By Teresa Conrick
Advisory Committee on Childhood Vaccines Votes No to Tics as Vaccine Injury
Tics used to be associated with a sole diagnosis of Tourette Syndrome. Today, they are more frequently seen in Autism Spectrum Disorder, PANDAS, and PANS . Motor, vocal, and whole body - I see videos and discussions about them on the FB groups I frequent, as Meg has both an autism and PANS diagnosis. I recently read on the World Mercury Project website, this article from Brian Hooker, Ph.D., P.E. Please read it as he does an excellent job showing some important connections:
Between November 2013 and September 2014, I was in direct contact with the CDC Whistleblower, Dr. William Thompson. I recently wrote about my interactions with Dr. Thompson in an editorial piece that appeared in the winter 2017 edition of the Journal of American Physicians and Surgeons (22:119). One of the key issues that I discussed with Dr. Thompson was the relationship between thimerosal and tics, based on CDC’s own publications....

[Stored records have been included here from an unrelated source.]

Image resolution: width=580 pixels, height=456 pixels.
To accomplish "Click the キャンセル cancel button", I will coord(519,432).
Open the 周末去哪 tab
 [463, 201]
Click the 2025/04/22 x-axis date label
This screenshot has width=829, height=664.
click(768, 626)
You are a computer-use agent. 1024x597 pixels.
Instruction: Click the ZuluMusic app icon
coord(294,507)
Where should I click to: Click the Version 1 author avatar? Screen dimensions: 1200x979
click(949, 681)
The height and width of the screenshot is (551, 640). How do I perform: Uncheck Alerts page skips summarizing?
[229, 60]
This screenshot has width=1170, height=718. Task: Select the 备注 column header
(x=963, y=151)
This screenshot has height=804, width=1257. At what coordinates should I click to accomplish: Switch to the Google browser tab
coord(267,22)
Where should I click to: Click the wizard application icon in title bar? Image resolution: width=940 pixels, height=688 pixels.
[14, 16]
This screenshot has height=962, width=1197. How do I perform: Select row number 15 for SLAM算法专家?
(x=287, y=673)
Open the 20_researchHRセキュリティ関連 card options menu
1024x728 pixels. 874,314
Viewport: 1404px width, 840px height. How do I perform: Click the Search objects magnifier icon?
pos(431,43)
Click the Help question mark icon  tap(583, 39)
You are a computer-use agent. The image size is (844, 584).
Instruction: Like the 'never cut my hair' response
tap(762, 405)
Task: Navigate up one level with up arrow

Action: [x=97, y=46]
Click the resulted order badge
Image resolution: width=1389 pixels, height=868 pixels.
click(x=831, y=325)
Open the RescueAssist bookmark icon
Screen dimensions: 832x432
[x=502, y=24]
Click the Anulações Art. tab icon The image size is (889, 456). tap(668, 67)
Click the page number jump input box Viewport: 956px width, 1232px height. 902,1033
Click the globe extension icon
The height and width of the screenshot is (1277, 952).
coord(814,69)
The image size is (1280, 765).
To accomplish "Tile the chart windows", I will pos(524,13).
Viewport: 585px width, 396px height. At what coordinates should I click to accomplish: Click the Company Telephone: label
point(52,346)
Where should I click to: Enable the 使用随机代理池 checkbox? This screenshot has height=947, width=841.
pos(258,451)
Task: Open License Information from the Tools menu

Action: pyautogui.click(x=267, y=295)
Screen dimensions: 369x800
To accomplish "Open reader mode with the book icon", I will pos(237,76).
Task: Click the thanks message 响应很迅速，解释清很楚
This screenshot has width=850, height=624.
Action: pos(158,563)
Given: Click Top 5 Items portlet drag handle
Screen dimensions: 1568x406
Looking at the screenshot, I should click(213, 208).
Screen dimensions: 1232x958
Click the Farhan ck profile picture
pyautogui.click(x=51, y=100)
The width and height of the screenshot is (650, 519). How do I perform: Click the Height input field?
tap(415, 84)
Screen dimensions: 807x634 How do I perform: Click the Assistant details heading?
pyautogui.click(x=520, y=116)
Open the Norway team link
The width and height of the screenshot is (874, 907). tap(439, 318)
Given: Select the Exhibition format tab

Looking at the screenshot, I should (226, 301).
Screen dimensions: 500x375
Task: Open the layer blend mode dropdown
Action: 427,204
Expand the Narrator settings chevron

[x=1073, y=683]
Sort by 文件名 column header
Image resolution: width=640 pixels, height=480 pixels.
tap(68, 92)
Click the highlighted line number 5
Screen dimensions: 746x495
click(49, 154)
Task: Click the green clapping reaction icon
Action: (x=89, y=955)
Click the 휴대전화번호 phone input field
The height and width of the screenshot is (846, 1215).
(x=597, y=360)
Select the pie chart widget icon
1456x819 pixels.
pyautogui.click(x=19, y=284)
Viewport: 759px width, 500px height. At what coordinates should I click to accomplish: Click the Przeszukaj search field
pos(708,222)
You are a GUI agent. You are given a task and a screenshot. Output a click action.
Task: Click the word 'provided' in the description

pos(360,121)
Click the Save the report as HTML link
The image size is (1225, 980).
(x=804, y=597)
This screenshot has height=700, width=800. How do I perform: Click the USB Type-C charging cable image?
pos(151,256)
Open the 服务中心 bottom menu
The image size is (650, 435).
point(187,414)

....A significant association between Hg exposure from thimerosal-containing childhood vaccines and a diagnosis of tic disorder (TD) has now been found in six epidemiological studies (Verstraeten et al. 2003, Andrews et al. 2004, Thompson et al. 2007, Young et al, 2008, Barile et al. 2012, Geier et al. 2015). The Thompson study states that, “The replication of the findings regarding tics suggests the potential need for further studies.”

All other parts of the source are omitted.